Enhancing Creativity in Adult and Continuing Education: Innovative Approaches, Methods, and Ideas

By Paul Jay Edelson; Patricia L. Malone | Go to book overview

The philosophy behind the creativity centers in The Netherlands has
been shifting between a focus on the intrinsic values of art itself and
the instrumental use of art for developmental and social purposes
.


The Dutch Experiment in
Developing Adult Creativity

Folkert H. Haanstra

In The Netherlands, there are two main institutions outside the schools for education in the arts: music schools and creativity centers. The first music schools were founded in the nineteenth century as loosely formed organizations of private music teachers. Institutions that today offer courses in drawing and crafts with utilitarian industrial goals also originated in the nineteenth century (Asselbergs-Neessen and Van der Kamp, 1992). In contrast, the first so-called creativity center was founded in Amsterdam in 1947 by a group of progressive artists and teachers who did not approve of the art education in schools at the time. The number of creativity centers rose in the following decades to about one hundred. In addition to the visual arts (painting, graphics, sculpture, ceramics, textile art), these centers offer courses in drama, dance, and photography. Although the first centers were intended as both an innovation and a complement to art education for schoolchildren, adults have gradually come to make up the majority of students.

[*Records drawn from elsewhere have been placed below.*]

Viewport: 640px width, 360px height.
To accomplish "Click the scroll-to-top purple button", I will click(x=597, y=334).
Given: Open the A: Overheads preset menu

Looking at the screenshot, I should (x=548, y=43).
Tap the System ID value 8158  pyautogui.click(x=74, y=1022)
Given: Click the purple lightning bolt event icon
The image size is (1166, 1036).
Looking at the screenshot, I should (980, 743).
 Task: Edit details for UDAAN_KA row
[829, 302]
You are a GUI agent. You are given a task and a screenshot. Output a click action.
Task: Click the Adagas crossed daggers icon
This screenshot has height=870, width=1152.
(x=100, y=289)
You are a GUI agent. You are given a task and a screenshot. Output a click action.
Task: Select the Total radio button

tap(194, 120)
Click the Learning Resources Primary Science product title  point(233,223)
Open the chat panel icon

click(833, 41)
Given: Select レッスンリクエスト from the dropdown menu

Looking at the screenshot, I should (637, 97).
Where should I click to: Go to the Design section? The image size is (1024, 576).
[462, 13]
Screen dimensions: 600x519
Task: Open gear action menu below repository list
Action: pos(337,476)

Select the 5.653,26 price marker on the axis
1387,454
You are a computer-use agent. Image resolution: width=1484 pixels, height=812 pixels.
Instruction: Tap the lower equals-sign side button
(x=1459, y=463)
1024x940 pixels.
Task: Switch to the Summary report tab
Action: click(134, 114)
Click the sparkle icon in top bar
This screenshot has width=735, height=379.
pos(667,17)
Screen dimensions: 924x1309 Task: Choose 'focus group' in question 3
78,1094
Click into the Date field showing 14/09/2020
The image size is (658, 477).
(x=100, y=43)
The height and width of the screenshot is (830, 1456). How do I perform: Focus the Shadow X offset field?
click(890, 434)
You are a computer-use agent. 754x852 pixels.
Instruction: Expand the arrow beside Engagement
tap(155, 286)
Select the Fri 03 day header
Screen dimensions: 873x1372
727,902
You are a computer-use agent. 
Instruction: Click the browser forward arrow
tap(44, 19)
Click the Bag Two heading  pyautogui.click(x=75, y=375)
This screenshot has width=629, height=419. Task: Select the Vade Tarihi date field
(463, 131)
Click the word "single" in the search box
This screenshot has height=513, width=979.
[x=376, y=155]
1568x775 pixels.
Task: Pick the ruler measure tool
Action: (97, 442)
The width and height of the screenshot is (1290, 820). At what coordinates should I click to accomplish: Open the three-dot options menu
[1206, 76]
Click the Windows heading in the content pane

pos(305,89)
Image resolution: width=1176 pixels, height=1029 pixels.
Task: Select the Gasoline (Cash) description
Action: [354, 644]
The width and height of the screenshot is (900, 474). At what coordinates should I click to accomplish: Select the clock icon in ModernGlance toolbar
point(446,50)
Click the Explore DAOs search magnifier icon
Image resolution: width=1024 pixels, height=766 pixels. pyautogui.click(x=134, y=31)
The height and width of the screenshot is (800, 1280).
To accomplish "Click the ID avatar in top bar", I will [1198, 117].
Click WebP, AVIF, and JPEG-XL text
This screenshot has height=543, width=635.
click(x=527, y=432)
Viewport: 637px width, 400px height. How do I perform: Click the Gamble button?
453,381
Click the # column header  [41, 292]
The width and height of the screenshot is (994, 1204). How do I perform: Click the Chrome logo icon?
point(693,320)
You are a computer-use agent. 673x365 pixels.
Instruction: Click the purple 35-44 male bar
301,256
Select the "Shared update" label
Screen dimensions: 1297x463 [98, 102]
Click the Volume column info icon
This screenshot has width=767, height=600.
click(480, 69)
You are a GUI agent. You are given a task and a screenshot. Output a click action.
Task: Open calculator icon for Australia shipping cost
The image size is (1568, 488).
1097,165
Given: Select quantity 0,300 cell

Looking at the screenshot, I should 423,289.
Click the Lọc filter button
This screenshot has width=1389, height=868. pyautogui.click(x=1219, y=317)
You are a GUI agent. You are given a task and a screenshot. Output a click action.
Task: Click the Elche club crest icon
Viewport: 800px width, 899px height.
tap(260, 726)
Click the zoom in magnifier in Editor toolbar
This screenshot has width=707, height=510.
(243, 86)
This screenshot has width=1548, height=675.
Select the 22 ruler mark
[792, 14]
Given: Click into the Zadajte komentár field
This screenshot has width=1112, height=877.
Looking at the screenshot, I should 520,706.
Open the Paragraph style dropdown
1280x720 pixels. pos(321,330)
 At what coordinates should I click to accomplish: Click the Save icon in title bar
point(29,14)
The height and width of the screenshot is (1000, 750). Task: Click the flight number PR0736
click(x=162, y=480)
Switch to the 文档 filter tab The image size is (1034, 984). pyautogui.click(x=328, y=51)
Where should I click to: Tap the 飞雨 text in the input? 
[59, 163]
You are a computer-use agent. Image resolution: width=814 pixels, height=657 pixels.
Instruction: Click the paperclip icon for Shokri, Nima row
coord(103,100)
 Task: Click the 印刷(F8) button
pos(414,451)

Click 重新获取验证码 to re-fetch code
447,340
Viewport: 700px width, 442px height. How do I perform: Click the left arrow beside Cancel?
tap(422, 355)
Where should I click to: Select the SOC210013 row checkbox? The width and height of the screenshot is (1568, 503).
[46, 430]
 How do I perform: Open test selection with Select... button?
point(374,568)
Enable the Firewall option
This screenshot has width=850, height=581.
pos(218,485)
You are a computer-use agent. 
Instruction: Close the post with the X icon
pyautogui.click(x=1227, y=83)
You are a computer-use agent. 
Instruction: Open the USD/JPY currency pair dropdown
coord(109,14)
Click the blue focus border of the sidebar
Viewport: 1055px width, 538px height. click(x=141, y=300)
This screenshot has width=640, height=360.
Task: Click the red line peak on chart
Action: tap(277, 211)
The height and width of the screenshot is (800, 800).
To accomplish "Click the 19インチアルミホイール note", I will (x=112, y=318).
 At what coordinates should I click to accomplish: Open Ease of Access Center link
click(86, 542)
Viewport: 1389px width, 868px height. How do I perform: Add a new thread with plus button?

At present, there are 262 art education centers: 150 music schools, 66 creativity centers, and 46 combined centers for the arts. Yearly, about 390,000 students (almost 3 percent of the Dutch population) take courses at these centers.

This chapter describes how the centers have developed and diverged along two major models, and it addresses the question of the extent to which the different goals of art education have been demonstrated.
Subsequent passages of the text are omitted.